== Task prompt ==
Rewrite the material from its first line through the line containing "is [361, 89]." as a Markdown table with the columns Row and Text, numbering each line and leaving out blank lines.

-*-

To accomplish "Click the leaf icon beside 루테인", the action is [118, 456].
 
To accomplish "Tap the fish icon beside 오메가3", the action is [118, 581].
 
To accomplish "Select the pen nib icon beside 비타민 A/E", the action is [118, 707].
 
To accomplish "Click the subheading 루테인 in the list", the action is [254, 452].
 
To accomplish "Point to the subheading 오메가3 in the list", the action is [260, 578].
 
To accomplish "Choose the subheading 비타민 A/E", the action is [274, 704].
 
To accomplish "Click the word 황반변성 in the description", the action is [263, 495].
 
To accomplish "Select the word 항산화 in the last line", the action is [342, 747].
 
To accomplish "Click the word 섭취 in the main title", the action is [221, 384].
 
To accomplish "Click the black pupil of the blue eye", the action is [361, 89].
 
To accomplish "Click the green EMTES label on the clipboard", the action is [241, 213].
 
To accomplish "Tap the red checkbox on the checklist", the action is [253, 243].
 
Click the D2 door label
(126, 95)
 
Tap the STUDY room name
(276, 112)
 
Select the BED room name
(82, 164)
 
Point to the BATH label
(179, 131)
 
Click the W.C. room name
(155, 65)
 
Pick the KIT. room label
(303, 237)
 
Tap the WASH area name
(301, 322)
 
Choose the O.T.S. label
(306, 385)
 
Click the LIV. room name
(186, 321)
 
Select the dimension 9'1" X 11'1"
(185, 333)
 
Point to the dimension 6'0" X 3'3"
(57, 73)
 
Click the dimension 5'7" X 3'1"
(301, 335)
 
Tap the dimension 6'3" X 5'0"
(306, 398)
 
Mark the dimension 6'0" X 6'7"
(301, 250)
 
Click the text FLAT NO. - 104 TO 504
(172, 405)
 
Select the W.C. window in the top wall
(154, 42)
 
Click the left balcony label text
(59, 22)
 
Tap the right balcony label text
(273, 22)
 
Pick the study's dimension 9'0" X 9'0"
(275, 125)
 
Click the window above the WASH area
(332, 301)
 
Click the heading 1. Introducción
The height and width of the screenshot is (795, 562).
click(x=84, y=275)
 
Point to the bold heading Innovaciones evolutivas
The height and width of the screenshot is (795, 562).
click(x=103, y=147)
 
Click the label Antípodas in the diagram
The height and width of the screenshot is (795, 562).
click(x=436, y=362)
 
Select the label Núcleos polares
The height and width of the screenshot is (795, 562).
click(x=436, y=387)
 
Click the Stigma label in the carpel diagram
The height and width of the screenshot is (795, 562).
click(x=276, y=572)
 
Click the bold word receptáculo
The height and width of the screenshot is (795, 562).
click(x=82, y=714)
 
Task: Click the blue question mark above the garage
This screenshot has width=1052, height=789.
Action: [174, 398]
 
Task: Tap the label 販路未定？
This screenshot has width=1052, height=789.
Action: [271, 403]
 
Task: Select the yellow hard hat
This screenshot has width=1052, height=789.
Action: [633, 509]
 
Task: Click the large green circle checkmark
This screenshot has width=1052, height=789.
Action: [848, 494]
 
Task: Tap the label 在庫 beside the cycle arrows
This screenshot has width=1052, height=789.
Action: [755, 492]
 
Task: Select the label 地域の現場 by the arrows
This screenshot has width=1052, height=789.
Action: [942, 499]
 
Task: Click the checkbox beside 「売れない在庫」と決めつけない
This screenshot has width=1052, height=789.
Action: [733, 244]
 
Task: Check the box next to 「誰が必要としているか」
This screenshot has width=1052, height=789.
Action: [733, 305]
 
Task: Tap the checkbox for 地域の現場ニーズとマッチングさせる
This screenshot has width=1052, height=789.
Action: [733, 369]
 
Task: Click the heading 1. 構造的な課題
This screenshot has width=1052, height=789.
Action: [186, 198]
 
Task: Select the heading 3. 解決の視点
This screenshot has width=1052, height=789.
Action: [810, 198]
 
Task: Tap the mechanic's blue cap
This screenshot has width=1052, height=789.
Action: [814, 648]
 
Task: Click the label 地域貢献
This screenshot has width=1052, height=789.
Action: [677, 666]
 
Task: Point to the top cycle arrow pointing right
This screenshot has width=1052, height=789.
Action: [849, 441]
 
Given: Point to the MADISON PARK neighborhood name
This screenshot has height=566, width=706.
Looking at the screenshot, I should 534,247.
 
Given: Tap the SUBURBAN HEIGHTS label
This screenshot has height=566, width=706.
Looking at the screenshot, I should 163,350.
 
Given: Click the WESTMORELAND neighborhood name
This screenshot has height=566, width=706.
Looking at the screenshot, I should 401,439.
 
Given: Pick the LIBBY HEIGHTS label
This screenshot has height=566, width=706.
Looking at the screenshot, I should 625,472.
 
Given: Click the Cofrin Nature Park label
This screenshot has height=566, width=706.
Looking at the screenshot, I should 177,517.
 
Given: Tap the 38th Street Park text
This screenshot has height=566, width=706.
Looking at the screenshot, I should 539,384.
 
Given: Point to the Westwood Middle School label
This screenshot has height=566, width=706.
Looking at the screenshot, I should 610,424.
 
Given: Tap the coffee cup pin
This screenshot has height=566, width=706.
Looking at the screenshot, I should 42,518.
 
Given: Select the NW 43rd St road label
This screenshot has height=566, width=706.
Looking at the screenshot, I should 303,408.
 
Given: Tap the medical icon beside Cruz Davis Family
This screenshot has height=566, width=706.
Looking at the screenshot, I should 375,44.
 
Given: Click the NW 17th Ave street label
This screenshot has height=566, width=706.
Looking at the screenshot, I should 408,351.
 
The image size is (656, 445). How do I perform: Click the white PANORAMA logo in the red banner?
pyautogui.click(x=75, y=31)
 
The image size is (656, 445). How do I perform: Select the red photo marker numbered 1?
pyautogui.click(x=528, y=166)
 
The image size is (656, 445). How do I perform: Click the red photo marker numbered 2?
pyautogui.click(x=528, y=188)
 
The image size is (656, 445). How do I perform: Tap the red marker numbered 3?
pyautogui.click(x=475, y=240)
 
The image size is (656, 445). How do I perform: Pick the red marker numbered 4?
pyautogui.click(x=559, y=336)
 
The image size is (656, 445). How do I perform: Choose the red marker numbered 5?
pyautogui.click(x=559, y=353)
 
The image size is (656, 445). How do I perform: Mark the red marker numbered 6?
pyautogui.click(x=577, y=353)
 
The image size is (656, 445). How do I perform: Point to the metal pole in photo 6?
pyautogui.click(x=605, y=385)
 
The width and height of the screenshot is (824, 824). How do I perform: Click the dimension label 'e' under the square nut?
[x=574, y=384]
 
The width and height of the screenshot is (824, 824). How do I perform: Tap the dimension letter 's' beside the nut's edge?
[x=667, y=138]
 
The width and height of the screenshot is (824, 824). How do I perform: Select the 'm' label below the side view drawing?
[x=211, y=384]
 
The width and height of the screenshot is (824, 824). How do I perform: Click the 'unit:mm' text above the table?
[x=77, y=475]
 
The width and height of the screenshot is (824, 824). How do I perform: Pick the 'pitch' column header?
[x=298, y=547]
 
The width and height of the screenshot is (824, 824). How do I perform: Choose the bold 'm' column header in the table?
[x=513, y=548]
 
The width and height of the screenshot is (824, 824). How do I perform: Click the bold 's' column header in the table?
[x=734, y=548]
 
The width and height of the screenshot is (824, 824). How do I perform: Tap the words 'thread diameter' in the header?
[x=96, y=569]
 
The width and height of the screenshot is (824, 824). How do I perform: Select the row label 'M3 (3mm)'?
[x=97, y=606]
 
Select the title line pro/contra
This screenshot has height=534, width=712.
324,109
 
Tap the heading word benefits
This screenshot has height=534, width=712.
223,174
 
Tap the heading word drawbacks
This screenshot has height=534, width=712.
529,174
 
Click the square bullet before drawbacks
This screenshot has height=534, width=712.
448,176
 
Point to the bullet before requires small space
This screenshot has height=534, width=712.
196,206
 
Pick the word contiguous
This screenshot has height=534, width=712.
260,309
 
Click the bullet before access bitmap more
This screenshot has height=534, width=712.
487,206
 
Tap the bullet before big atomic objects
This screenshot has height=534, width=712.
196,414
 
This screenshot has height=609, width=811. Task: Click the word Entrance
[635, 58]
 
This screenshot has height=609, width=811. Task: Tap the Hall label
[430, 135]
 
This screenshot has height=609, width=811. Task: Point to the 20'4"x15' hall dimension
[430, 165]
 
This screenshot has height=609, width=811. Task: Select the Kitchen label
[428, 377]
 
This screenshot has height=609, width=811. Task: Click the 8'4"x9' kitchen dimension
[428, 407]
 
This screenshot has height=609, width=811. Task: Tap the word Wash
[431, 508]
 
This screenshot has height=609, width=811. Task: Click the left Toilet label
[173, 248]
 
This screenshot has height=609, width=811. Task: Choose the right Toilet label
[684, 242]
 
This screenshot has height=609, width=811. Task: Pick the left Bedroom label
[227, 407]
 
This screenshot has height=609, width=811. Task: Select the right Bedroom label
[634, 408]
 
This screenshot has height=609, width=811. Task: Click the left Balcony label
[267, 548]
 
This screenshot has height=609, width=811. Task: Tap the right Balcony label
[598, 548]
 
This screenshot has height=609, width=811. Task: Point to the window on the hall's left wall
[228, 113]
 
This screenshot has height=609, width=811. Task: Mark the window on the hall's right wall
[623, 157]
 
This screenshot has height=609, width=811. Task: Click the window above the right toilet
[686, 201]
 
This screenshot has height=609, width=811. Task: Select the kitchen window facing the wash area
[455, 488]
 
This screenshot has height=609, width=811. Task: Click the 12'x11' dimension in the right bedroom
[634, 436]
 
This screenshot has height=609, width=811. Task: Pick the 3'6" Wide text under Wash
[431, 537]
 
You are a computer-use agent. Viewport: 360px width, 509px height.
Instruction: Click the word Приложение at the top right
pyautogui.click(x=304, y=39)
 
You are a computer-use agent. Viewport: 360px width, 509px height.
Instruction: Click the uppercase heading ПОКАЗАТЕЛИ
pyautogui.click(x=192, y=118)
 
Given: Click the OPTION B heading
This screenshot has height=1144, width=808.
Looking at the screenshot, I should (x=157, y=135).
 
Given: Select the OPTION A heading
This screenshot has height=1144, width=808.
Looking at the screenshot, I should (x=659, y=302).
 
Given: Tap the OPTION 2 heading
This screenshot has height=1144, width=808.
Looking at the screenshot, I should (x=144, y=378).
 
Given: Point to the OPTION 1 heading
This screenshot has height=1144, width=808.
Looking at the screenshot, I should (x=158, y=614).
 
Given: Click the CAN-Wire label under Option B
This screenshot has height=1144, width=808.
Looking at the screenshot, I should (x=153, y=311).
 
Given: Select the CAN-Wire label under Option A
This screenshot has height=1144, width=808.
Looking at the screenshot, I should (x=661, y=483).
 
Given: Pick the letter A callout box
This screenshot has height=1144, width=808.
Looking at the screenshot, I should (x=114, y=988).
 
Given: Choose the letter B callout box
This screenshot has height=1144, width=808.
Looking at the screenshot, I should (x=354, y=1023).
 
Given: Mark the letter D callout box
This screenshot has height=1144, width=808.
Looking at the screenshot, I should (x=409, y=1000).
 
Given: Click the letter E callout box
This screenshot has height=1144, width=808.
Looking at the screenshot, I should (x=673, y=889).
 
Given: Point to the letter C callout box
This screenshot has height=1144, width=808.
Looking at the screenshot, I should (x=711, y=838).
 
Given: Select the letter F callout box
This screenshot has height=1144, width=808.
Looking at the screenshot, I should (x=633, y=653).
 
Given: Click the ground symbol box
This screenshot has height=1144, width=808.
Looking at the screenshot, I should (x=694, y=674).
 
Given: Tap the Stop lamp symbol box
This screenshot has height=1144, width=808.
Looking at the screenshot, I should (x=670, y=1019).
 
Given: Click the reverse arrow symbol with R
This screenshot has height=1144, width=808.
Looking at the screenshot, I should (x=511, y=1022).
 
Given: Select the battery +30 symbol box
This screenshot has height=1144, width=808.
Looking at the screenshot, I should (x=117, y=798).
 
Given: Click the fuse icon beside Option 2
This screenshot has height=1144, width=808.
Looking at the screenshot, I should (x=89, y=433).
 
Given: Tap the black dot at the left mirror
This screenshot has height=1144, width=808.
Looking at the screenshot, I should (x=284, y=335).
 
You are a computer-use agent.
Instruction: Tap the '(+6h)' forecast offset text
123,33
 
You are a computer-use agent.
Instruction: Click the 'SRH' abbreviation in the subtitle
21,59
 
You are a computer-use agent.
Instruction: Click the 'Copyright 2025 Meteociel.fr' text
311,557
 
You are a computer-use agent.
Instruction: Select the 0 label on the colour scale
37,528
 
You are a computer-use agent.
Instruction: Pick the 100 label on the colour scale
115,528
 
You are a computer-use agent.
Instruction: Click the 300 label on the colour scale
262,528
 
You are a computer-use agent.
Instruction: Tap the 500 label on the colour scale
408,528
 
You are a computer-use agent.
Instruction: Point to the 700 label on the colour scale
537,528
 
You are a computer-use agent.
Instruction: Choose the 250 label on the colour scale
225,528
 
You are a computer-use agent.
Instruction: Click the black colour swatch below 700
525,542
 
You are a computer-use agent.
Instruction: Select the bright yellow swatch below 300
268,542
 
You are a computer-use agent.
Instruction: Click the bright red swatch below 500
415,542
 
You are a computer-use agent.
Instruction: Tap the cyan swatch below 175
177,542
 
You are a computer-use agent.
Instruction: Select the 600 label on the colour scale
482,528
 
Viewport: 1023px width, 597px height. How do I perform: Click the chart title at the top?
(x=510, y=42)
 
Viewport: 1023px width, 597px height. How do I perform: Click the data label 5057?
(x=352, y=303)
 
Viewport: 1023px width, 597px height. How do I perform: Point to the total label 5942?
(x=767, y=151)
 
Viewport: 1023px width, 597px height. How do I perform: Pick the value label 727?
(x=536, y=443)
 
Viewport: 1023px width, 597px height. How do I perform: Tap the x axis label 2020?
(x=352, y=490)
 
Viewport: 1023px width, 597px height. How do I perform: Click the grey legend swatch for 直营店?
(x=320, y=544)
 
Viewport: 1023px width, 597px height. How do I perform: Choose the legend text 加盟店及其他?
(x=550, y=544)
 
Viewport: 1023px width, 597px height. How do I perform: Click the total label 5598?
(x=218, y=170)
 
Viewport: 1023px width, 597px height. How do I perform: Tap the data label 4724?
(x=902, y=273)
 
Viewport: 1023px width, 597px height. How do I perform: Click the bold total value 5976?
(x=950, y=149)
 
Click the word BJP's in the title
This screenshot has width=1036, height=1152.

-*-

== Solution ==
| Row | Text |
|---|---|
| 1 | To accomplish "Click the leaf icon beside 루테인", the action is [118, 456]. |
| 2 | To accomplish "Tap the fish icon beside 오메가3", the action is [118, 581]. |
| 3 | To accomplish "Select the pen nib icon beside 비타민 A/E", the action is [118, 707]. |
| 4 | To accomplish "Click the subheading 루테인 in the list", the action is [254, 452]. |
| 5 | To accomplish "Point to the subheading 오메가3 in the list", the action is [260, 578]. |
| 6 | To accomplish "Choose the subheading 비타민 A/E", the action is [274, 704]. |
| 7 | To accomplish "Click the word 황반변성 in the description", the action is [263, 495]. |
| 8 | To accomplish "Select the word 항산화 in the last line", the action is [342, 747]. |
| 9 | To accomplish "Click the word 섭취 in the main title", the action is [221, 384]. |
| 10 | To accomplish "Click the black pupil of the blue eye", the action is [361, 89]. |